Grâce au film Carbone, l’histoire de la taxe éponyme appliquée aux industriels, a été mise en avant. Mais, jusqu’à présent, les crédits carbone volontaires étaient, quant à eux, plus confidentiels. Ce dispositif se développe, pour l’heure, en dehors de la réglementation et vise les entreprises et les particuliers soucieux de compenser les émissions qu’ils ne peuvent évitées en finançant des projets de réduction ou de séquestration de CO2 à l’instar d’un programme de reforestation.
Depuis peu, la qualité de ces crédits et le bénéfice climatique du dispositif sont remis en question. “Le manque d’uniformité au sein du jeune écosystème laisse place à du greenwashing, mais sa régulation va créer de vraies opportunités pour les startups européennes au bénéfice de la lutte contre le réchauffement climatique.” explique Paul Bazin, partner chez Daphni.
Sortir de la logique juge et partie
Pour s’assurer de l’impact de sa compensation, il faut choisir des projets vérifiés par des tierces parties. C’est là où le bât blesse. Et pour cause, ces crédits sont émis selon différentes normes et labels, chacun avec ses propres critères de qualité et son propre processus de vérification. Par ailleurs, le nombre de crédits disponibles dépend du nombre de projets de réduction d’émissions réalisés et de la quantité de CO2 séquestrée ou évitée. Dès lors, plus motivés par la vente de crédits carbone que par la promotion de pratiques de qualité, certains labels trouvent un intérêt à labelliser.

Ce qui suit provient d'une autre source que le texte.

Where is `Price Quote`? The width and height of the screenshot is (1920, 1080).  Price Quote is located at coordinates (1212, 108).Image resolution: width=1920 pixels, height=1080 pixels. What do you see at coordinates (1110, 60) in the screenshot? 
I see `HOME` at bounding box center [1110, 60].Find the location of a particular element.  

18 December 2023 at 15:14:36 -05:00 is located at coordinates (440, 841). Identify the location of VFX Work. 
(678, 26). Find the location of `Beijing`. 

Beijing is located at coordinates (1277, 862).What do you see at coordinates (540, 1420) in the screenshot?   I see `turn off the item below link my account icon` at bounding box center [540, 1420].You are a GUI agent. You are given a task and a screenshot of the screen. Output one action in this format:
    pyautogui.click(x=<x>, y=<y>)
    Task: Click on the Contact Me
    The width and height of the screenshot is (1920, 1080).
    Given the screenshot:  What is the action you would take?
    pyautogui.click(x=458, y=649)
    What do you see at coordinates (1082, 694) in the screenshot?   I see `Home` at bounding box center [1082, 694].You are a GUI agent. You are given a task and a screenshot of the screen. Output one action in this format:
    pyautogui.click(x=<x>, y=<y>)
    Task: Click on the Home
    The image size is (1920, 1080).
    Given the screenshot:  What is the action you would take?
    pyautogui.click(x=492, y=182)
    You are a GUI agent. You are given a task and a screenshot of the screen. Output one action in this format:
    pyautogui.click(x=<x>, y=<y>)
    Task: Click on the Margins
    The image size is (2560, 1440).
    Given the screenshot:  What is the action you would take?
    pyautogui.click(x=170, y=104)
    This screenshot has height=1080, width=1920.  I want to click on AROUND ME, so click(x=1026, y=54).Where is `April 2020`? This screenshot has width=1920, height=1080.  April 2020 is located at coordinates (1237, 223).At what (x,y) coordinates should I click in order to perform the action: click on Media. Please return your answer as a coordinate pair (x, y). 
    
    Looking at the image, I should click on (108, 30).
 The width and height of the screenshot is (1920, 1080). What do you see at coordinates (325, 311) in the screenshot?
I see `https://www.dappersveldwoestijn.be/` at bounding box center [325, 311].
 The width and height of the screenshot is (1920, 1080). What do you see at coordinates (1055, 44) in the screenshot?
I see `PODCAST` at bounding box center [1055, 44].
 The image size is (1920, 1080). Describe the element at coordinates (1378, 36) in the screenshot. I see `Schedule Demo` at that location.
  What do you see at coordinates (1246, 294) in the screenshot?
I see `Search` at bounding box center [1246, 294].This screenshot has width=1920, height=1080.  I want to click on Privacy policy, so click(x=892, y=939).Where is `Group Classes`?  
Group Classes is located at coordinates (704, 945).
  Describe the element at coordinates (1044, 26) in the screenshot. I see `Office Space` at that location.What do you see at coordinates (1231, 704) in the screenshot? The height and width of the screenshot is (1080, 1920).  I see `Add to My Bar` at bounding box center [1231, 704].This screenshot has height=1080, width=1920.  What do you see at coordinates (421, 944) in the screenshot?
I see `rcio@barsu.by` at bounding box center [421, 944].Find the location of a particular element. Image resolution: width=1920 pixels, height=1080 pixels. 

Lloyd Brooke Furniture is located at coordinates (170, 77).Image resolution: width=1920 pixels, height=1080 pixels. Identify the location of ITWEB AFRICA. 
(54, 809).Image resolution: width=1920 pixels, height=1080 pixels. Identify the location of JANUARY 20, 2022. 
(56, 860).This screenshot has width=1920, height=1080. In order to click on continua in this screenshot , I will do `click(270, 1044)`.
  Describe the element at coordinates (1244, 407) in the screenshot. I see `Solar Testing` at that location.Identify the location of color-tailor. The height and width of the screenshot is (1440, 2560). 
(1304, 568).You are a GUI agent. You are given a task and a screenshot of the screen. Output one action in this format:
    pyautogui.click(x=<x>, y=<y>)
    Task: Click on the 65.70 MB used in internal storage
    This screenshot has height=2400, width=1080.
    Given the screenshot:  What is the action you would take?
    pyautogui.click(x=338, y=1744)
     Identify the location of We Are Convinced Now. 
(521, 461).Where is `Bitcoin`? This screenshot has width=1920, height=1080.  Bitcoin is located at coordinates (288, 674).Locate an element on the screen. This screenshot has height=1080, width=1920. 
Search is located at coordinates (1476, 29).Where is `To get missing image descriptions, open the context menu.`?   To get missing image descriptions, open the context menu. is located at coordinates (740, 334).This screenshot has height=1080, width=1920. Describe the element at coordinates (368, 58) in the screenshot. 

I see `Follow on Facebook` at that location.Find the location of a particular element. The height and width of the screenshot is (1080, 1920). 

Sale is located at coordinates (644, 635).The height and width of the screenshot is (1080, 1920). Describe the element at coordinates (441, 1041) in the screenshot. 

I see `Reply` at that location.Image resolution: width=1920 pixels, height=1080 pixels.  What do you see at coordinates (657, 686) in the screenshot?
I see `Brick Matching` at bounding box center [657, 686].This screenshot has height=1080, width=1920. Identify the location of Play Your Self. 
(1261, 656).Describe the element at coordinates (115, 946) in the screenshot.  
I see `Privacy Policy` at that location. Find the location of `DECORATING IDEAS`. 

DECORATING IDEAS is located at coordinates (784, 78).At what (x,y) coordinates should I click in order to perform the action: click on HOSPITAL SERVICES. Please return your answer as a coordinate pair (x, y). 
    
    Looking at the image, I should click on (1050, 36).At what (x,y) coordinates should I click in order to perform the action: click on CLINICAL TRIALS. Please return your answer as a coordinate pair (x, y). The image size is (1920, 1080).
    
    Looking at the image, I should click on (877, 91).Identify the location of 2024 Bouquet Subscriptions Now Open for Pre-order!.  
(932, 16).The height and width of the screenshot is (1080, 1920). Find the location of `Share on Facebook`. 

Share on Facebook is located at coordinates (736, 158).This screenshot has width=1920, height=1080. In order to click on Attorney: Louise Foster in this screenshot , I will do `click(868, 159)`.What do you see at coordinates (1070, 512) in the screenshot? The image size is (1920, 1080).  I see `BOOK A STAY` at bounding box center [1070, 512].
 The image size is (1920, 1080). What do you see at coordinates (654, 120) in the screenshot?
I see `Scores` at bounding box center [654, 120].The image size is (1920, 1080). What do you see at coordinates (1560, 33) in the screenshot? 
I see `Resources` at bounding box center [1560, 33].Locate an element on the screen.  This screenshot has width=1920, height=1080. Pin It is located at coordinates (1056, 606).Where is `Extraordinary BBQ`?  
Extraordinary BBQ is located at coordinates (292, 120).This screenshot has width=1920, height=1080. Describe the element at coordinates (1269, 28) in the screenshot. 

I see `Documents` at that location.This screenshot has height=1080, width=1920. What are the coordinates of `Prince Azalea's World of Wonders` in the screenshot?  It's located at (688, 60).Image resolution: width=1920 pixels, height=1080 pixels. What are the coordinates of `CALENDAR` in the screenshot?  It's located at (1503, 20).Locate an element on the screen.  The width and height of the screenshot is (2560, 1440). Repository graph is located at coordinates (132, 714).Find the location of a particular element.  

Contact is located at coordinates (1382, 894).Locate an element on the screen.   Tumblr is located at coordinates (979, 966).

“Il faut sortir de la logique juge et partie. Les deux gros acteurs du marché sont à la fois certificateurs, banques de données et vendeurs. Quand le stock diminue, ils le renouvellent en labellisant davantage, pour vendre davantage. Pour tirer le maximum de bénéfice environnemental de ce dispositif, le régulateur doit intervenir. Les Allemands pénalisent déjà le greenwashing et une norme ISO 14068 dédiée au crédit carbone verra bientôt le jour. Les labels n’auront d’autres choix que de s’y conformer.” positive Paul Bazin.
Un marché vecteur d’opportunité
Entre 2019 et 2020, suite à une prise de conscience collective quant à la nécessité d’agir pour le climat, le stock de crédits carbone disponibles a été divisé par deux. “C’est bon signe. Les flux financiers se détournent de l’économie traditionnelle au profit de projets responsables. Et si trois années sont, en moyenne, nécessaires avant qu’un porteur de projet puisse se prévaloir de réduire ou capter sa première tonne de CO2, pour que les stocks se renouvellent, il faut que des projets verts voient régulièrement le jour.” rappelle Paul Bazin, auteur de l'étude”Voluntary carbon offsets: long-term potential and short-term troubles”. La traçabilité de ces flux et le calcul de rentabilité extra financière seraient, à eux seuls, sources d’opportunités pour les entrepreneurs désireux de faire émerger de nouvelles technologies. “La deeptech, elle aussi, doit y prendre part pour créer de nouvelles méthodes de stockage carbone ou de réduction d’émissions. C’est encore flou, mais le flou - dans une industrie qui, selon nous [les VC], va devenir gigantesque - signifie qu’il y a des places à prendre.” explique le partner de Daphni même si, pour lui, pour atteindre la neutralité carbone, l'objectif premier reste la réduction.
L’avantage européen
Les VC n'investissent pas directement dans des crédits carbone volontaires mais ils s’intéressent aux startups qui entendent apporter des solutions pertinentes à cet écosystème en construction à l’instar de Sylvera.
“Difficile de prédire si cette startup prendra le lead, mais elle est scalable car capable, grâce à de la techno, de “ranker,” des labels et des crédits carbone pour en faire un catalogue. Elle a levé avec les plus beaux fonds de la planète ce qui lui donne un temps d’avance. Les VC, quelque soit leur spécialité, doivent être là pour identifier ceux qui ont une vision pour ce marché et aider les bons acteurs à émerger. Chez Daphni, nous sommes persuadés que les Européens ont une carte à jouer. C’est ici que les réglementations voient le jour et on retrouve sur le continent une culture commune dans la lutte contre le réchauffement climatique. Difficile d’en dire autant outre-Atlantique” se réjouit Paul Bazin.